Selected extract:

## start

Mary Cassatt — Selected Paintings
Overview
Mary Cassatt was born into an affluent family in Pennsylvania on May 22, 1844. She studied at the Pennsylvania Academy of the Fine Arts, one of the country's leading art schools. In addition to having regular exhibitions of European and American art, the faculty at the Academy encouraged students to study abroad. In 1865 Cassatt approached her parents with the idea of studying in Paris. Despite their initial objections, Cassatt's parents relented and allowed her to go.
In Paris, Cassatt attended classes in the studios of the academic artists Jean Léon Gérôme and Thomas Couture. She also traveled extensively in Europe studying and copying old master paintings. In 1874 she settled permanently in Paris, where her work was regularly shown at the Salon, the annual government-sponsored exhibition. The following year she saw the pastel work of Edgar Degas, one of the leaders of the Impressionist movement, in a gallery window. Years later, Cassatt described the importance of this experience, "I used to go and flatten my nose against the window and absorb all I could of his art. It changed my life. I saw art then as I wanted to see it."
Cassatt was one of a relatively small number of American women to become professional artists in the nineteenth century when most women, particularly wealthy ones, did not pursue a career. Her decision to study abroad reflects the strong character she displayed throughout her career. When Cassatt settled in Paris, an artistic revolution was already underway in France. Changes were occurring in the way that artists showed their work to the public, and in the freedom artists had to choose their own subjects and styles. Cassatt's career developed against the backdrop of these changes.
In Little Girl in a Blue Armchair, Mary Cassatt demonstrates her powers of observation in showing her young subject sprawled in a large, blue armchair. The smartly dressed little girl fidgets; in the next chair is her sleeping dog. The girl's pose has the naturalism of childhood that would later characterize many of Cassatt's paintings of children.
Pictorial structure and clarity are the foundation of Cassatt's art. Under Edgar Degas' tutelage, she began to collect and study Japanese prints; their patterns and asymmetric designs greatly influenced her work. Here she placed the girl, the focus of the composition, off-center. The armchairs form a pattern encircling an oddly shaped patch of gray floor in the middle of the picture. As in Japanese art, the forms are tilted up, and the edge of the canvas crops the image.

## end

Work to do:
[a] In the Mary Cassatt overview, where did Cassatt place the girl in Little Girl in a Blue Armchair?
[b] Pick up the Mary Cassatt overview after its final sentence and continue it.
The lines after this point are separate material and not part of the Mary Cassatt text.

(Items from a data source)
## start

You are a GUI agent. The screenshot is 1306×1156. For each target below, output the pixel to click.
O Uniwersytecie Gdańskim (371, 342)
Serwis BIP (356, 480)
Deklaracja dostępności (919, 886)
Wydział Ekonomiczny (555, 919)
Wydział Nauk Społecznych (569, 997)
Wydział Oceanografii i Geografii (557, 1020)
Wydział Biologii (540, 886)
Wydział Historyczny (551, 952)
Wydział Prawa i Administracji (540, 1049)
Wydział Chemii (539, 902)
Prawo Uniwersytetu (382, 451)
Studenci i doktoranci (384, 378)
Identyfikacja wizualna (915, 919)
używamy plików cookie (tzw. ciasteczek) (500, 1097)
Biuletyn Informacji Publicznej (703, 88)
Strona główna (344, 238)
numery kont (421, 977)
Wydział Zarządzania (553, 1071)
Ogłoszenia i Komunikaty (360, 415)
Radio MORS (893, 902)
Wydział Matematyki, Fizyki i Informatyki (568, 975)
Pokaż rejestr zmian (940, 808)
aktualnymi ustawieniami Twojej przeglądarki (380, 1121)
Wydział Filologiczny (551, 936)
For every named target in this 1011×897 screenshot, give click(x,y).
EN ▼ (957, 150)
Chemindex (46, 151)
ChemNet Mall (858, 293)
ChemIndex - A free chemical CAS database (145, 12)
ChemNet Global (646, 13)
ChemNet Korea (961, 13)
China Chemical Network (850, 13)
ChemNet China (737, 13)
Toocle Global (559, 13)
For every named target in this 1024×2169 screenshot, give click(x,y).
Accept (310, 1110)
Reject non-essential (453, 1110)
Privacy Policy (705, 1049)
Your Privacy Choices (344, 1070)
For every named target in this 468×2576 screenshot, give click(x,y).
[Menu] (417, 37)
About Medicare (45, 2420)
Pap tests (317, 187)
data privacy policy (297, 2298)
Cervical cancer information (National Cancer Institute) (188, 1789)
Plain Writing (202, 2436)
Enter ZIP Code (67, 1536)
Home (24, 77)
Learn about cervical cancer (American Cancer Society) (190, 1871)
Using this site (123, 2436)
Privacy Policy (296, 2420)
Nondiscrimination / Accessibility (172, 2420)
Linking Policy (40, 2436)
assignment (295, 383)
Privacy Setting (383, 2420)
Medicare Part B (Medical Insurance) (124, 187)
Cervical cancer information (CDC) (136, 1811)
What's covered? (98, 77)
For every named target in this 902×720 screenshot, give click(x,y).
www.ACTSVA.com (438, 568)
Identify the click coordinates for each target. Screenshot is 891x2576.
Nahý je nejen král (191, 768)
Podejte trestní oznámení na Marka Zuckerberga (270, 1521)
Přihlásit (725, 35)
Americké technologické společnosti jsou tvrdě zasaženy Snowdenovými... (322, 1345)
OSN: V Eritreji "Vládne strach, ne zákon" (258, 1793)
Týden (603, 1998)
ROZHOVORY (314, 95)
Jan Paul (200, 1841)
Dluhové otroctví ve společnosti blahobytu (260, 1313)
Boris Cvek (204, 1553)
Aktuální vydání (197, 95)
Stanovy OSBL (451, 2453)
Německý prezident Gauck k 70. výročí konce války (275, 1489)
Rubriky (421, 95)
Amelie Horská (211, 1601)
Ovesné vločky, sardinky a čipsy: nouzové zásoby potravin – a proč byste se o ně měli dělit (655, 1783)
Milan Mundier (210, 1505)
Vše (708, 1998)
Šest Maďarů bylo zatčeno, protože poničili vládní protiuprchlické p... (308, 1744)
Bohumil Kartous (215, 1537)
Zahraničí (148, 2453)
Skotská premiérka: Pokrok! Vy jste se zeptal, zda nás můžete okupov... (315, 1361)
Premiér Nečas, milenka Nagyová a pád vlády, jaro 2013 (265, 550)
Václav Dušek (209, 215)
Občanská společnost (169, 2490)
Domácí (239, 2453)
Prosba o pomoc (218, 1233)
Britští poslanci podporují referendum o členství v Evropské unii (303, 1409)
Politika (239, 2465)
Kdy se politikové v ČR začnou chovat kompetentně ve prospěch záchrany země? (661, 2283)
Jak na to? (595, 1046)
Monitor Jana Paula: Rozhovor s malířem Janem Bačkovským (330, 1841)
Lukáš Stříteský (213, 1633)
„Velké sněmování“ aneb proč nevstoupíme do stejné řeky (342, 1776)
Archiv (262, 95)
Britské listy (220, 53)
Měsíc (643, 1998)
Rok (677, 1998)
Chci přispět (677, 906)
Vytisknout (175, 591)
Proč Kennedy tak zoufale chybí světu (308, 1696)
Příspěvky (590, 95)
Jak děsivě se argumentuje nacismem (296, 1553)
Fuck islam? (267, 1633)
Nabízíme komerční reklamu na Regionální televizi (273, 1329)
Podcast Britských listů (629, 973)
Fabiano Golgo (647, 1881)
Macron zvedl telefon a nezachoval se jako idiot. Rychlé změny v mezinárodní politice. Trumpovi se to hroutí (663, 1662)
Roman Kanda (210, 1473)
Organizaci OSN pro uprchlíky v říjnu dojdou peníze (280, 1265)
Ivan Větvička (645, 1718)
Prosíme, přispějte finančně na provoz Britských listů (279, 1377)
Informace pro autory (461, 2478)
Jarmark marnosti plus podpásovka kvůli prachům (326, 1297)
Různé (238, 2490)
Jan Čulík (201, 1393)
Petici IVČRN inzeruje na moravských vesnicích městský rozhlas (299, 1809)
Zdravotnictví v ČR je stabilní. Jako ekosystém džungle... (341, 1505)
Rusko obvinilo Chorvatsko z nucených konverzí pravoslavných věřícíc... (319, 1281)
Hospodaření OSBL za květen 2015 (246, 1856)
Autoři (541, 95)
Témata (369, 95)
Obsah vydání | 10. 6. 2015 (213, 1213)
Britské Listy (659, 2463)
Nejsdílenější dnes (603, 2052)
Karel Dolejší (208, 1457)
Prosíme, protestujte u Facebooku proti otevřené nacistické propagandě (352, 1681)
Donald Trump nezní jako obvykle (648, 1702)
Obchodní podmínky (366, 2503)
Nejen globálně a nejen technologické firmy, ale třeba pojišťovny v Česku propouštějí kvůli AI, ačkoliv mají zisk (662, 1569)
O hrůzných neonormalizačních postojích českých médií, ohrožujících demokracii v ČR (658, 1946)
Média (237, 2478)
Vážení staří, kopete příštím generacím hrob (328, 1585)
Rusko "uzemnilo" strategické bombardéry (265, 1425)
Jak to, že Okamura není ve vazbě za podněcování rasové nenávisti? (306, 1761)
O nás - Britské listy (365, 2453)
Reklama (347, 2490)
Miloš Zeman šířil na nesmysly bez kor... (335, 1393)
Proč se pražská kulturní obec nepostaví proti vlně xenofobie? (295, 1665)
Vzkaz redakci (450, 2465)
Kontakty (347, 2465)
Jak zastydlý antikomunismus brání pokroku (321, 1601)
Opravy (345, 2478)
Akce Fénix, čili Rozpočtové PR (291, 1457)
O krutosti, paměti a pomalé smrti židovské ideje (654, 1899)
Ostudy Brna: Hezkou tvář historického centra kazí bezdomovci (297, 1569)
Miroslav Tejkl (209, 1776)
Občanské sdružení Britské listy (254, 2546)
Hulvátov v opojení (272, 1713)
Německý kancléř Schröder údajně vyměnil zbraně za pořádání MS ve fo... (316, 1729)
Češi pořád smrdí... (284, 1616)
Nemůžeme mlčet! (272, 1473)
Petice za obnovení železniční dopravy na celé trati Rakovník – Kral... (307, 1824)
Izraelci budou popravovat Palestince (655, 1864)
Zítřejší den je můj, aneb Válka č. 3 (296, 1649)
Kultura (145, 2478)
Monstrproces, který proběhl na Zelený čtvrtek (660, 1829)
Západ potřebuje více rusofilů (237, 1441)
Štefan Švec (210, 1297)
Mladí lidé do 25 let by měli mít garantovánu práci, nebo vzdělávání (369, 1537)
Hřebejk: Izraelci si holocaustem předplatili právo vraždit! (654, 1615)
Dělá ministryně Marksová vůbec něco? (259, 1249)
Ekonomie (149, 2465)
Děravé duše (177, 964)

## end

Responses per task:
[a] Off-center.

[b]
Cassatt's strong colors and energetic brushwork mark her connection with the French impressionists. In style and subject matter, her art is close to that of Degas and Edouard Manet. Degas, in fact, made suggestions about the composition of this painting and reworked parts of its background.
In Cassatt's pictures, light does not dissolve form. Instead, objects retain their mass and coherence with light enhancing their physical presence.
This painting is the second of two portraits by Mary Cassatt thought to be of Mary Ellison. Cassatt painted the first in 1877, shortly after she met Miss Ellison through their mutual friend, Louise Waldron Elder (later Mrs. H. O. Havemeyer, a well-known American art collector and a patron of Cassatt). Cassatt does not flatter but, rather, concentrates on Miss Ellison's contemplative mood.
In this painting, Cassatt demonstrates her affinities with the impressionists. Her brushwork is open and sketchy, and she favors a strong compositional structure over pictorial detail. The mirror behind Ellison was a device the artist used often; its presence allowed the expansion of the composition's implied space to include areas that the viewer could not otherwise see.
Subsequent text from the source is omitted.